Task prompt -
Copy the records below word for word, leaving out nothing.

Stored entries -
+ + + + + + +

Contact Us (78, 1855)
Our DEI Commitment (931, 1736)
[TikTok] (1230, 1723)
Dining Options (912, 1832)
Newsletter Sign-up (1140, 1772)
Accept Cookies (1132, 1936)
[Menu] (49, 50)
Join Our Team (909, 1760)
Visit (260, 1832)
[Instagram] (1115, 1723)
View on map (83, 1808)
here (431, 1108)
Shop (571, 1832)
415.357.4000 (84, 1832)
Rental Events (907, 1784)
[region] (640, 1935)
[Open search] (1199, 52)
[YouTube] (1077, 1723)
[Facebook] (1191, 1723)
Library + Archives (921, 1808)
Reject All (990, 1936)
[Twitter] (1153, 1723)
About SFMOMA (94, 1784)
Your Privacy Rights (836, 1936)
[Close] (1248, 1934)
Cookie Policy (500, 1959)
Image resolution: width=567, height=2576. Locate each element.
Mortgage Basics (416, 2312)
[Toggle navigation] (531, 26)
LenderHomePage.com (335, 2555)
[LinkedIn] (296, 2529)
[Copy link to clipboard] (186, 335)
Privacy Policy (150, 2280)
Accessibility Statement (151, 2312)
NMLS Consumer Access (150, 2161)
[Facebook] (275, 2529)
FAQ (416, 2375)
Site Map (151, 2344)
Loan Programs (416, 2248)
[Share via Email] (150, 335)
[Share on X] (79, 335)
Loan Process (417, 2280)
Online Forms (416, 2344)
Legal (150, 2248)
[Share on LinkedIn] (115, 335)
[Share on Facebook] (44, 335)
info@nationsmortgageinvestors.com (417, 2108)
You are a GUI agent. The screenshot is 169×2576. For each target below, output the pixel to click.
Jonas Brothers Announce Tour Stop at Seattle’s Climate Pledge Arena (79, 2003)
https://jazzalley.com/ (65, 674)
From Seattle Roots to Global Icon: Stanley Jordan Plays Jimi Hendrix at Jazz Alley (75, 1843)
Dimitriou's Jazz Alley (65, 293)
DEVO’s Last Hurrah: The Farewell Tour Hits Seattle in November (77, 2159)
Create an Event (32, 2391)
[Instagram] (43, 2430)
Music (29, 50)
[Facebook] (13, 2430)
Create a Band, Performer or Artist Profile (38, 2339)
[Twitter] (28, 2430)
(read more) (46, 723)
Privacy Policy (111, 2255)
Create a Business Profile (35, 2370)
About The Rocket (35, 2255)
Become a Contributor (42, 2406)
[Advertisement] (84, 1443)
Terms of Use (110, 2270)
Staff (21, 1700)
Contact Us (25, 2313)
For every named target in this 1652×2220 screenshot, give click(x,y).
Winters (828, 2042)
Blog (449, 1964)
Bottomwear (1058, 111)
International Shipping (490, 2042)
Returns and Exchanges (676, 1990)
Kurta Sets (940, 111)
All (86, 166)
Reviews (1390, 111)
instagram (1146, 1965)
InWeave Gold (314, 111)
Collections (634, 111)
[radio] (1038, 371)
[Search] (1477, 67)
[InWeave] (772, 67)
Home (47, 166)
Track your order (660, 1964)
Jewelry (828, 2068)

+ + + + + + +

Response to this exercise -
Contact Us (78, 1855)
Our DEI Commitment (931, 1736)
[TikTok] (1230, 1723)
Dining Options (912, 1832)
Newsletter Sign-up (1140, 1772)
Accept Cookies (1132, 1936)
[Menu] (49, 50)
Join Our Team (909, 1760)
Visit (260, 1832)
[Instagram] (1115, 1723)
View on map (83, 1808)
here (431, 1108)
Shop (571, 1832)
415.357.4000 (84, 1832)
Rental Events (907, 1784)
[region] (640, 1935)
[Open search] (1199, 52)
[YouTube] (1077, 1723)
[Facebook] (1191, 1723)
Library + Archives (921, 1808)
Reject All (990, 1936)
[Twitter] (1153, 1723)
About SFMOMA (94, 1784)
Your Privacy Rights (836, 1936)
[Close] (1248, 1934)
Cookie Policy (500, 1959)
Image resolution: width=567, height=2576. Locate each element.
Mortgage Basics (416, 2312)
[Toggle navigation] (531, 26)
LenderHomePage.com (335, 2555)
[LinkedIn] (296, 2529)
[Copy link to clipboard] (186, 335)
Privacy Policy (150, 2280)
Accessibility Statement (151, 2312)
NMLS Consumer Access (150, 2161)
[Facebook] (275, 2529)
FAQ (416, 2375)
Site Map (151, 2344)
Loan Programs (416, 2248)
[Share via Email] (150, 335)
[Share on X] (79, 335)
Loan Process (417, 2280)
Online Forms (416, 2344)
Legal (150, 2248)
[Share on LinkedIn] (115, 335)
[Share on Facebook] (44, 335)
info@nationsmortgageinvestors.com (417, 2108)
You are a GUI agent. The screenshot is 169×2576. For each target below, output the pixel to click.
Jonas Brothers Announce Tour Stop at Seattle’s Climate Pledge Arena (79, 2003)
https://jazzalley.com/ (65, 674)
From Seattle Roots to Global Icon: Stanley Jordan Plays Jimi Hendrix at Jazz Alley (75, 1843)
Dimitriou's Jazz Alley (65, 293)
DEVO’s Last Hurrah: The Farewell Tour Hits Seattle in November (77, 2159)
Create an Event (32, 2391)
[Instagram] (43, 2430)
Music (29, 50)
[Facebook] (13, 2430)
Create a Band, Performer or Artist Profile (38, 2339)
[Twitter] (28, 2430)
(read more) (46, 723)
Privacy Policy (111, 2255)
Create a Business Profile (35, 2370)
About The Rocket (35, 2255)
Become a Contributor (42, 2406)
[Advertisement] (84, 1443)
Terms of Use (110, 2270)
Staff (21, 1700)
Contact Us (25, 2313)
For every named target in this 1652×2220 screenshot, give click(x,y).
Winters (828, 2042)
Blog (449, 1964)
Bottomwear (1058, 111)
International Shipping (490, 2042)
Returns and Exchanges (676, 1990)
Kurta Sets (940, 111)
All (86, 166)
Reviews (1390, 111)
instagram (1146, 1965)
InWeave Gold (314, 111)
Collections (634, 111)
[radio] (1038, 371)
[Search] (1477, 67)
[InWeave] (772, 67)
Home (47, 166)
Track your order (660, 1964)
Jewelry (828, 2068)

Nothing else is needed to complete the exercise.